In This Message

  • Upcoming Downtimes
    • Center-wide (April 16)
  • Meetings & Workshops ​ ​
    • Performance Portability Training: Kokkos Training 2024 (April 25-26)
    • AI Training Series: Enhancing PyTorch Performance on Frontier with the RCCL/OFI-plugin (Apr 17)
  • OLCF Highlights
    • New Frontiers

Upcoming Downtimes

– Frontier, Orion, Andes, DTNs, FrontierSPI, Jupyter, Marble, and HPSS will be unavailable from 8:00 AM until 8:00 PM on Tuesday, April 16.

Meetings & Workshops ​

AI Training Series: Enhancing PyTorch Performance on Frontier with the RCCL/OFI-plugin
April 17, 1:00 pm – 2:00 pm Eastern Time

Machine learning frameworks running on top of AMD GPUs use a library called RCCL which provides standard collective communication routines for an arbitrary number of GPUs installed across single or multiple nodes. The RCCL/OFI plugin maps RCCLs connection-oriented transport APIs to libfabric’s connection-less reliable interface. This allows RCCL applications to take benefit of libfabric’s transport layer services like reliable message support and operating system bypass. Using this plugin with PyTorch can lead to better performance.

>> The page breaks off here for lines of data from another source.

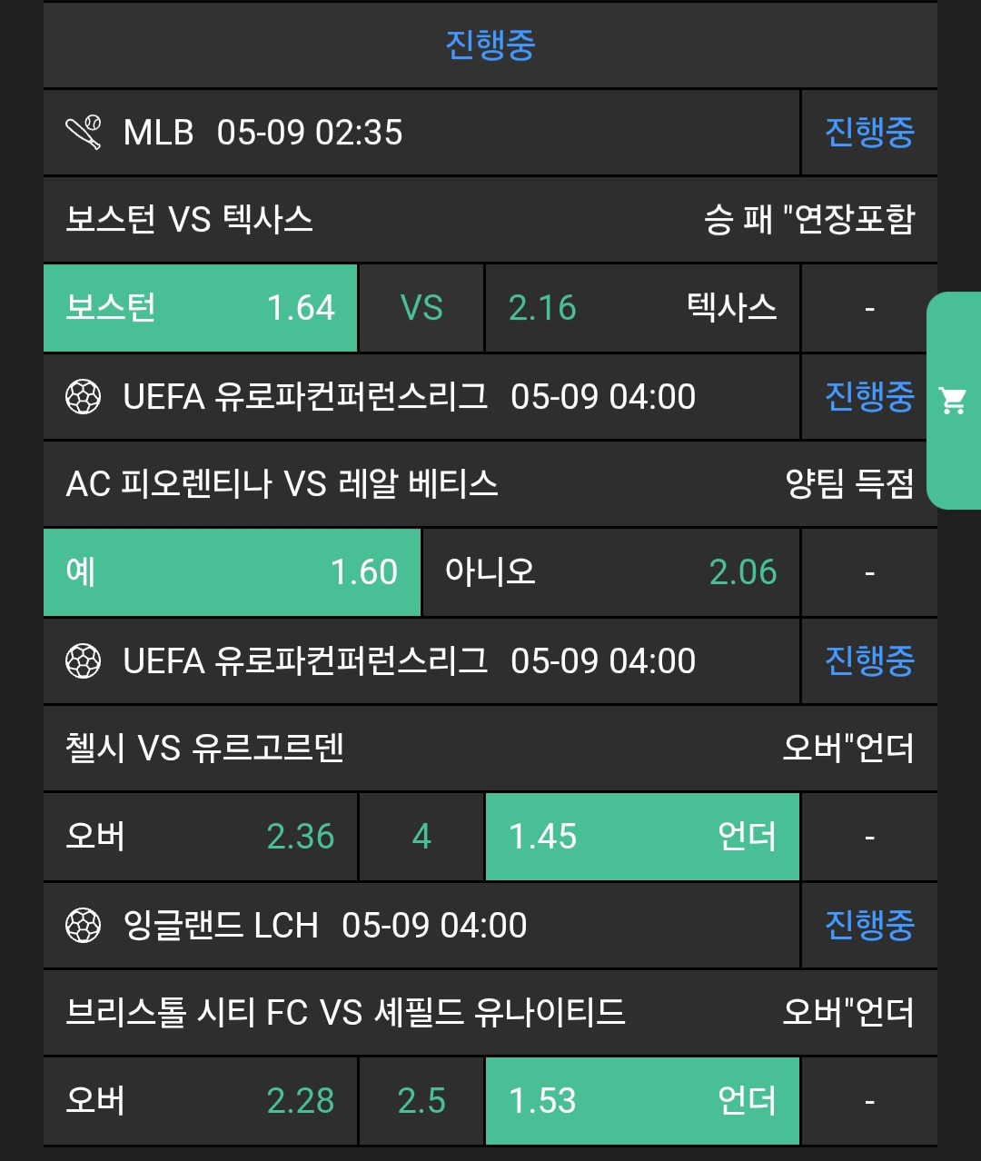Select 언더 at 1.53 for Bristol match
981x1161 pixels.
click(x=641, y=1101)
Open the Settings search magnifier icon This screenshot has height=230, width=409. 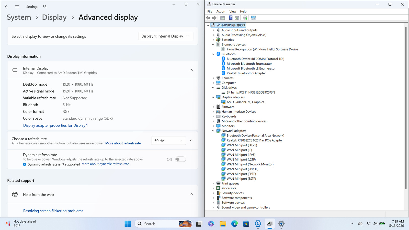point(45,7)
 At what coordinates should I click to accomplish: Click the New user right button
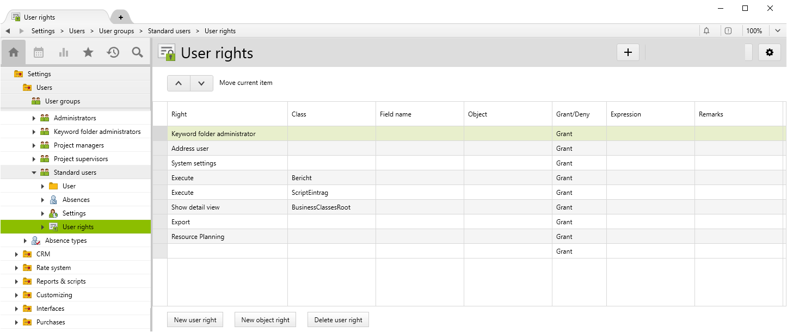click(195, 320)
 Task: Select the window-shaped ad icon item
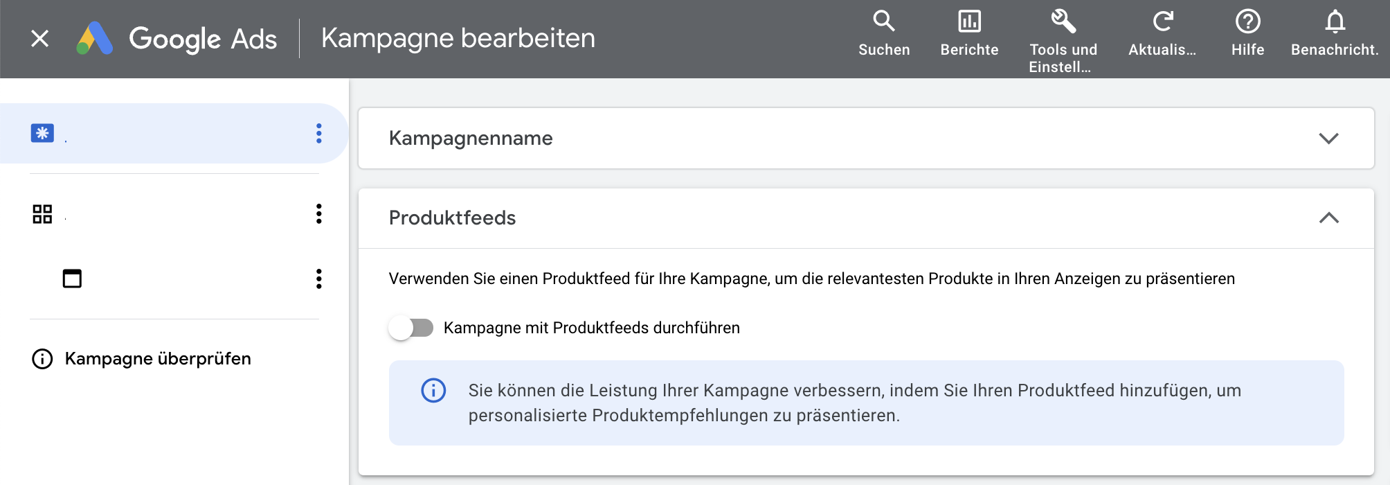[x=72, y=279]
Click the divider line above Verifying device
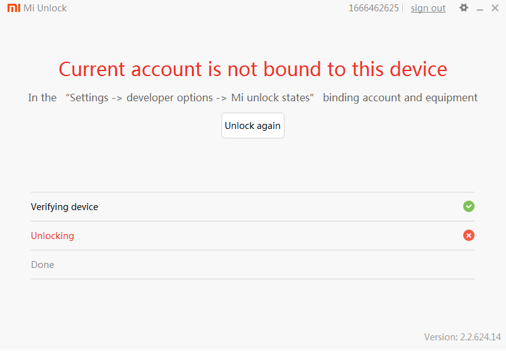Image resolution: width=506 pixels, height=351 pixels. pos(252,192)
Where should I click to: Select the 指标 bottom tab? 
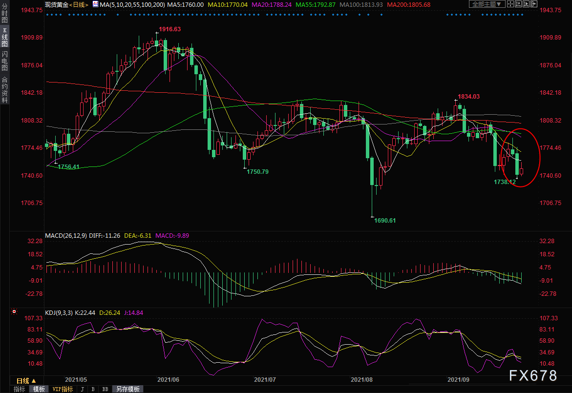tap(20, 389)

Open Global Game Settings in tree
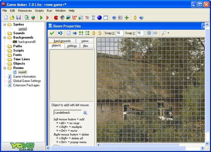(x=27, y=81)
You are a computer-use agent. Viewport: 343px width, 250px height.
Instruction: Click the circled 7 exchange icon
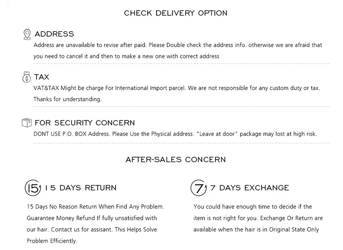pyautogui.click(x=198, y=188)
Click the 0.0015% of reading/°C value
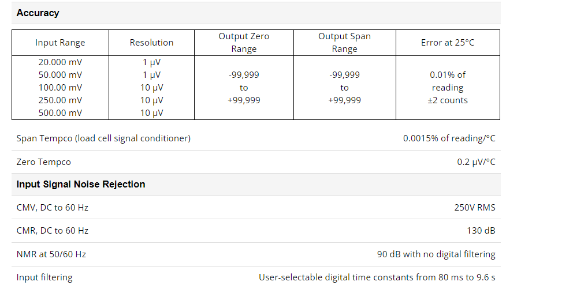The height and width of the screenshot is (304, 573). tap(449, 138)
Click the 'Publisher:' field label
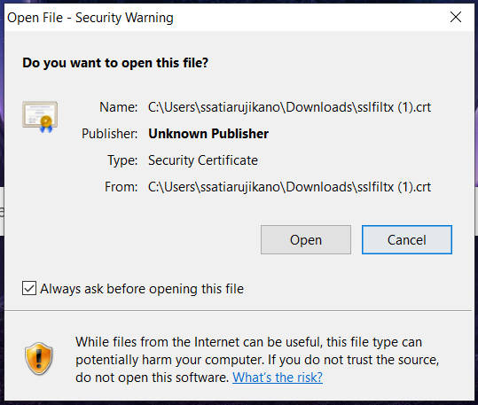The height and width of the screenshot is (405, 478). (x=110, y=134)
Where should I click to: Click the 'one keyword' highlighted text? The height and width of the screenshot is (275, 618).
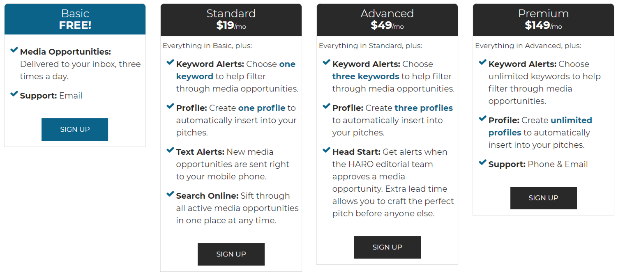pyautogui.click(x=236, y=70)
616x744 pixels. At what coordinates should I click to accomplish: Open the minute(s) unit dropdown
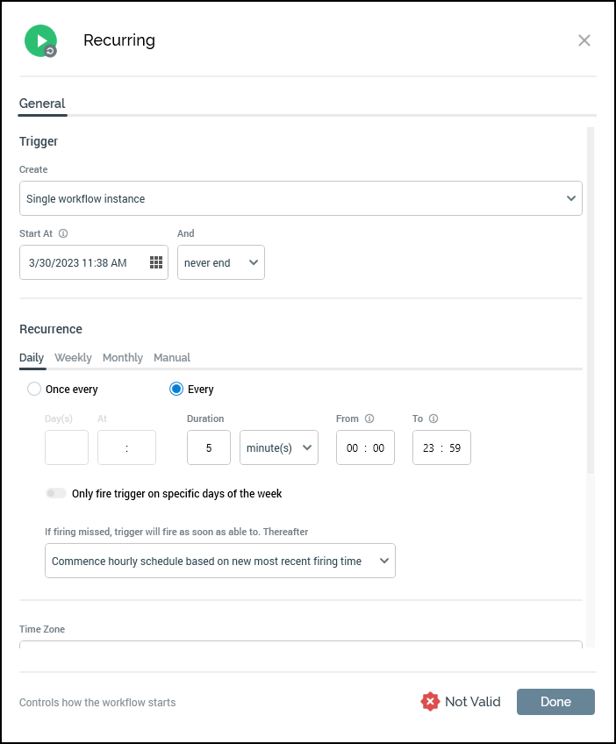point(278,447)
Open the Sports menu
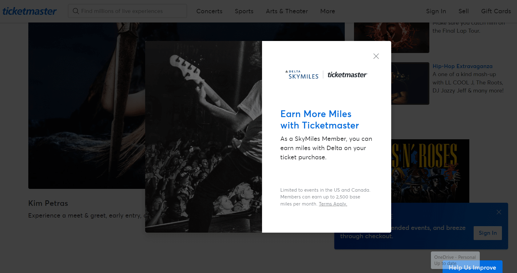 (244, 11)
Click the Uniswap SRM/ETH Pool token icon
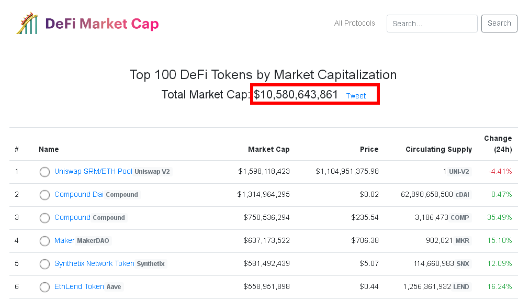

In this seminar, an overview of using PyTorch on Frontier with the aws-ofi-rccl plugin will be provided, along with specific profiling examples run on Frontier. This seminar is intended for OLCF users that have an allocation on Frontier, but all are welcome to join and view the presentation. For more information or to register, see https://www.olcf.ornl.gov/calendar/pytorch-on-frontier/

Performance Portability Training: Kokkos Training 2024
April 25-26, 12:00 p.m. EST

This will be a virtual event.  Users are encouraged to make use of the resources that they currently have access to for this workshop. An AWS allocation will be provided for users who do not have access to resources.

This Kokkos workshop is open to developers of ECP applications and software-technology projects who are already using Kokkos and want to port their code to next generation architectures and/or further optimize their code. Developers working on other applications are welcome as space allows.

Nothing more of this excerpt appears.